** RECORDS SUPPLIED follows **

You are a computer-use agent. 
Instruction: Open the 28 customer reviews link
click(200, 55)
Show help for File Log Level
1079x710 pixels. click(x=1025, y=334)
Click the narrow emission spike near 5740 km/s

** End of RECORDS SUPPLIED **
** RECORDS SUPPLIED follows **

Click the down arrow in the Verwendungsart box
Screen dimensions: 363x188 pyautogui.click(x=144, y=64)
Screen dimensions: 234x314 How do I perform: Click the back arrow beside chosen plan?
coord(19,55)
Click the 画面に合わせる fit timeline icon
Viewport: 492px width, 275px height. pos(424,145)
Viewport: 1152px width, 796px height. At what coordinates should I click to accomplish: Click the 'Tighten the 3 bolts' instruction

** End of RECORDS SUPPLIED **

■ **PROBLEM**
Your task is to restate, word for word, only those lines above that fall between the line holding "Click the down" and the line holding "Viewport: 1152px width, 796px", inclusive.

■ **EXERCISE RESPONSE**
Click the down arrow in the Verwendungsart box
Screen dimensions: 363x188 pyautogui.click(x=144, y=64)
Screen dimensions: 234x314 How do I perform: Click the back arrow beside chosen plan?
coord(19,55)
Click the 画面に合わせる fit timeline icon
Viewport: 492px width, 275px height. pos(424,145)
Viewport: 1152px width, 796px height. At what coordinates should I click to accomplish: Click the 'Tighten the 3 bolts' instruction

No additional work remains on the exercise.